Cette proposition du groupe PDC propose une modification de la LAMal. C’est une mesure utile, mais non suffisante. Notre principal problème, dans ce domaine, c’est la Loi sur les produits thérapeutiques, et en particulier, son article 33.

L’article 33 LPTh est un article anticorruption, mais en matière de corruption, il n’y a pas que le problème du choix du médicament, mais il faut aussi parler de la quantité de médicaments que l’on prescrit. L’article 33 doit aussi être révisé, parce qu’il ne permet pas de régler le problème de la corruption par des incitations ne venant pas du fabricant, mais d’intermédiaires ou d’autres fournisseurs de médicaments, et qu’il ne permet vraisemblablement pas non plus de régler la question de l’incitation à prescrire une quantité de médicaments plus importante que nécessaire.

Dans le cas d’école que présente la pharmacie « Zur Rose », qui est une sorte de grossiste en pharmacie avec envoi postal, le médecin actionnaire est intéressé au chiffre d’affaires. Il reçoit Fr. 5.- par position de prescription qu’il envoie à Zur Rose, qui ensuite envoie les médicaments au patient par la poste. Donc plus le médecin prescrit, et convainc le patient de passer par ce canal, plus il gagne d’argent! En Suisse romande, ce type de pratique est interdit par les lois sanitaires cantonales, mais avec la Loi sur le marché intérieur, les lois cantonales pourraient être remises en cause.

Dans toute cette réflexion il y a encore un point noir, c’est que les intermédiaires et grossistes n’ont aucun devoir de transparence et de répercussion des rabais, ni dans le LPth, ni dans la LAMal.

La CRASS s’est aussi préoccupée de cette question et nous a fait parvenir sa prise de position. Elle veut une réglementation claire et applicable des influences autorisées et proscrites sur les personnes habilitées à prescrire ou à remettre des médicaments. Elle propose des solutions légales pour que les personnes habilitées à prescrire puissent prendre leurs décisions en l’absence d’influences économiques, pour que les personnes habilitées à remettre des médicaments puissent solliciter et obtenir des rabais et avantages sous certaines conditions, qui doivent être parfaitement claires et pour que les accords entre personnes qui prescrivent et qui fournissent les prestations prescrites ayant pour but de s’accorder des avantages matériels réciproques puissent être interdits.
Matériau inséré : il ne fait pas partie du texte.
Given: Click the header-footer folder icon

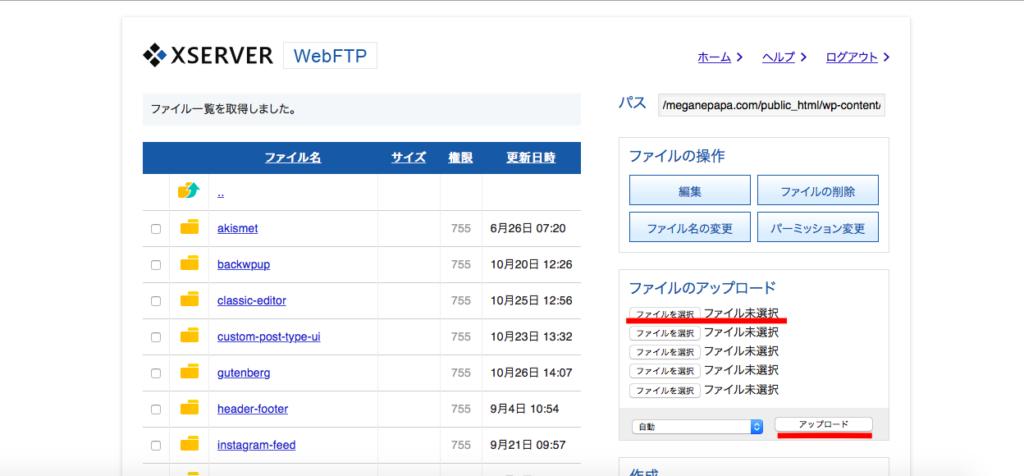Looking at the screenshot, I should click(189, 409).
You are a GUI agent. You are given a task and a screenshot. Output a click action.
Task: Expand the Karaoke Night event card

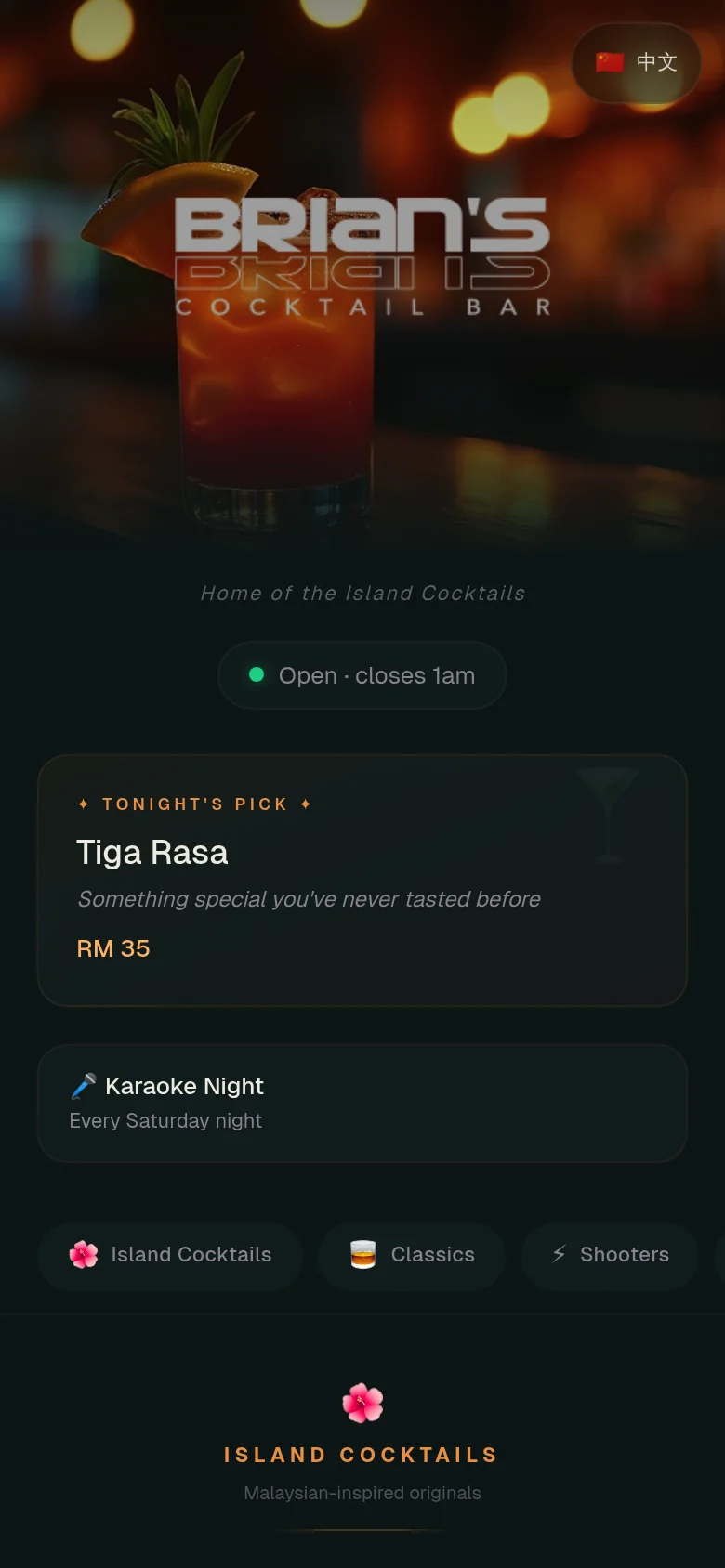362,1104
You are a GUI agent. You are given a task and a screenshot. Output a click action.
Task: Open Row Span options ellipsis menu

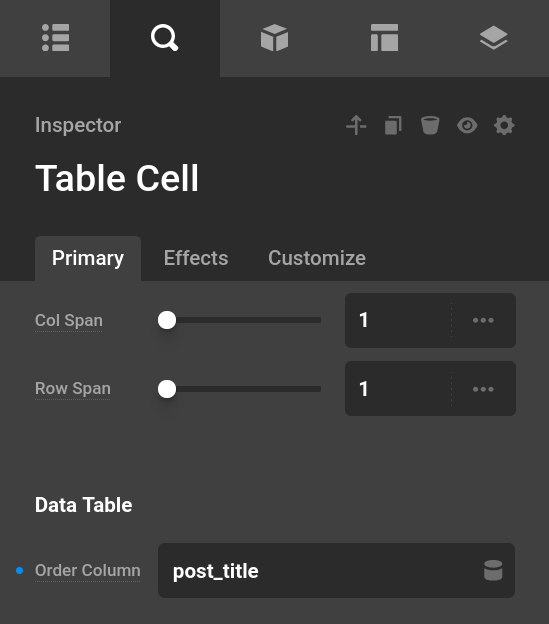click(483, 389)
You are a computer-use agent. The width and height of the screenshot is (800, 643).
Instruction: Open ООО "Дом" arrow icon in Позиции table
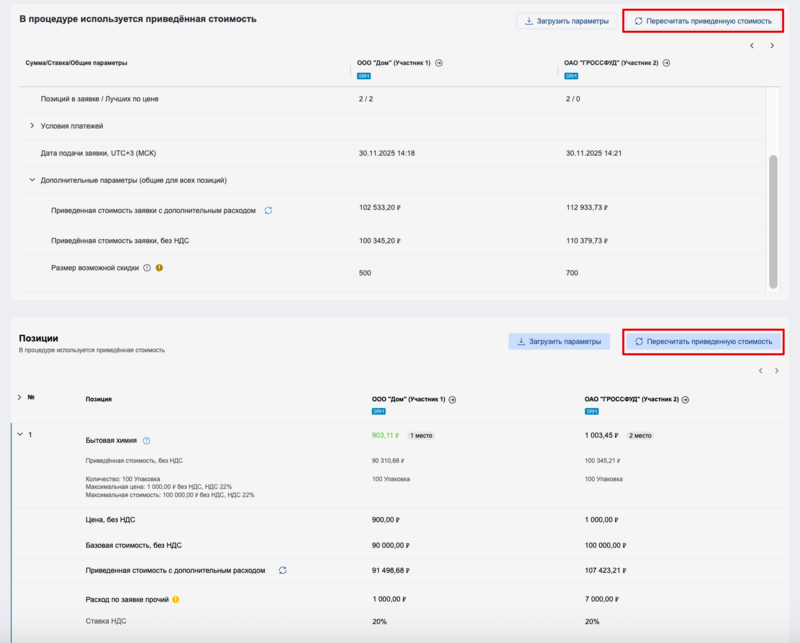pyautogui.click(x=452, y=399)
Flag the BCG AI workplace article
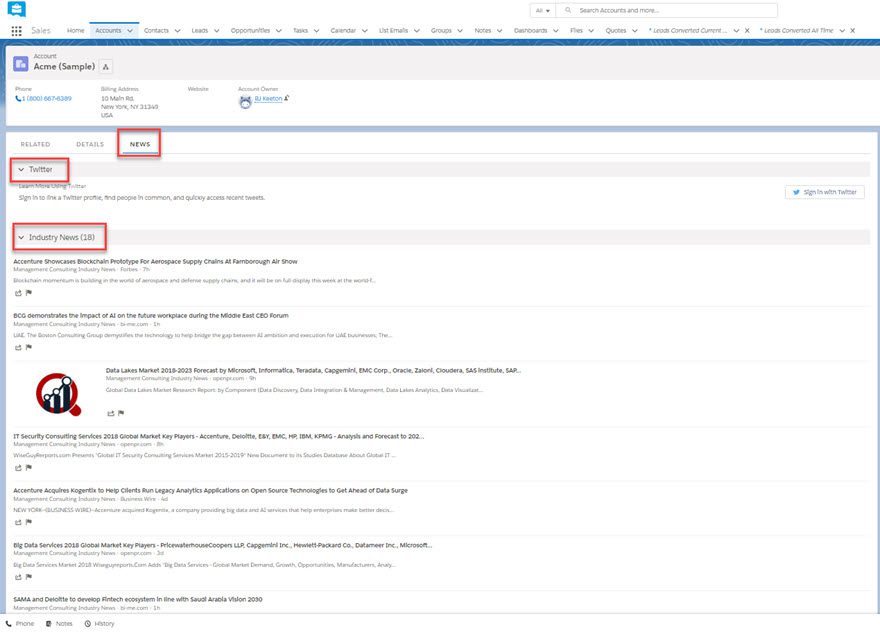This screenshot has height=632, width=880. coord(28,347)
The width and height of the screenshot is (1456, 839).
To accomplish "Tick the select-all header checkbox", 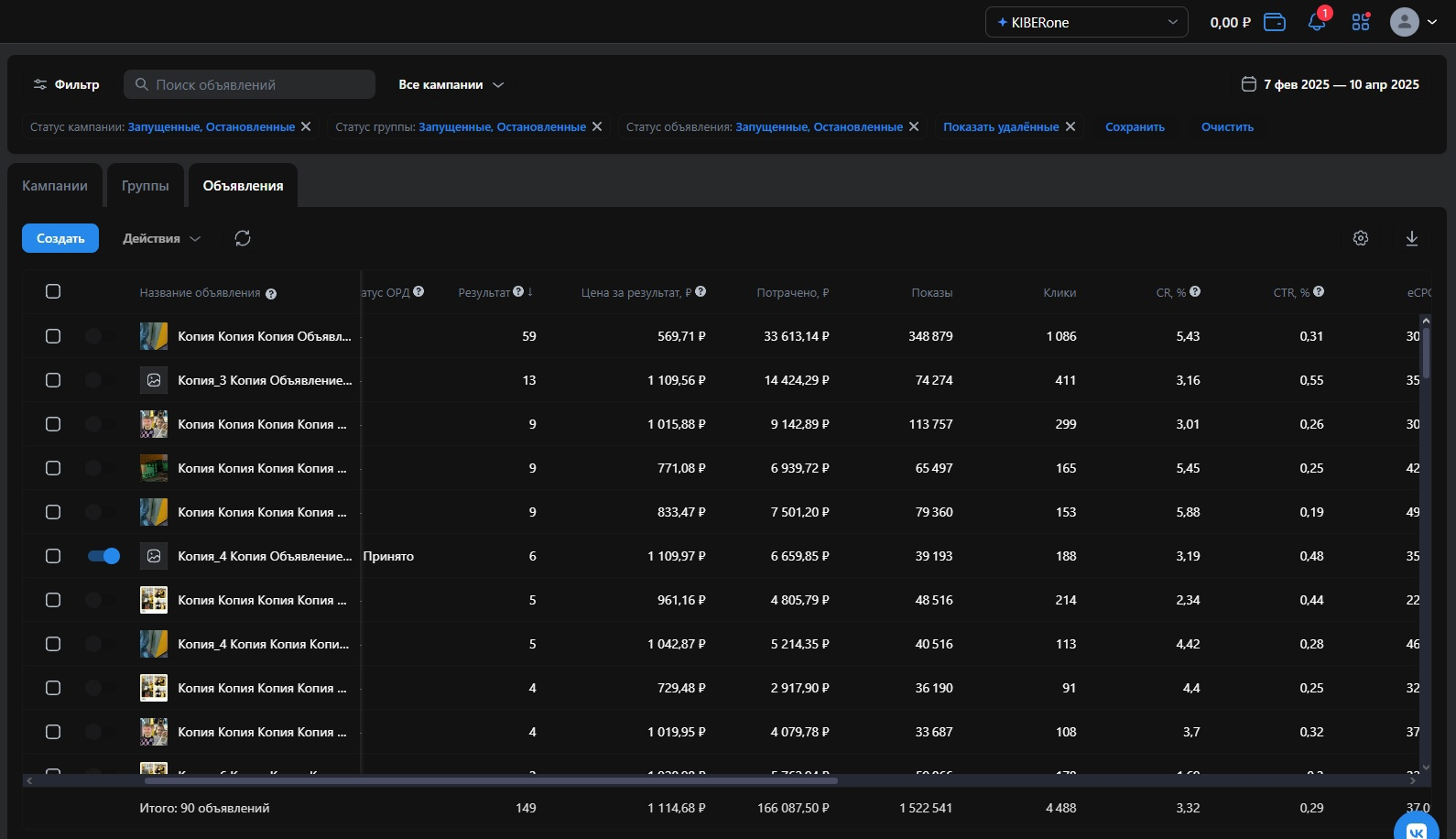I will point(53,291).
Ce que nous devons atteindre est simple :

1. garantir que le médecin prescrive sans y être poussé par l’intérêt,

2. qu’il prescrive sans être poussé par l’intérêt à prescrire un médicament plutôt qu’un autre

3. qu’il prescrive sans avoir intérêt à atteindre un volume ou un chiffre d’affaires auprès d’un fournisseur.

Si je reprends les explications des cantons romands, je peux ajouter que les personnes autorisées à prescrire doivent pouvoir le faire en toute indépendance, sans trouver un avantage à prescrire un médicament plutôt que rien, un médicament plutôt qu’un autre ou plusieurs médicaments plutôt qu’un seul. Les personnes habilitées à remettre des médicaments peuvent obtenir des rabais pour autant que les avantages soient octroyés de manière totalement transparente et soient répercutés entièrement sur la facture finale que reçoit le payeur ou en tout cas négociés en toute transparence.

Les cantons romands tiennent à ce que l’on favorise cette bonne pratique et à ce que l’on modifie l’article 33 LPTh pour mettre fin à ces  pratiques.

La motion du PDC va dans la bonne direction, c’est la raison pour laquelle je vous propose de l’adopter.

Contrairement à ce que répond le Conseil fédéral, à mon avis, le problème n’est pas réglé et il faut que nous précisions l’art. 33 LPTh pour que nous puissions aussi lutter contre les incitations liées à la quantité. A ma connaissance, Swissmedic ne reconnaît pas cette question de l’incitation à la quantité.  Or c’est ce point qui est un de ceux qui posent le plus de problèmes aujourd’hui.  Il faudra certainement y revenir.

En conclusion, Chers Collègues, je vous propose d’adopter cette motion.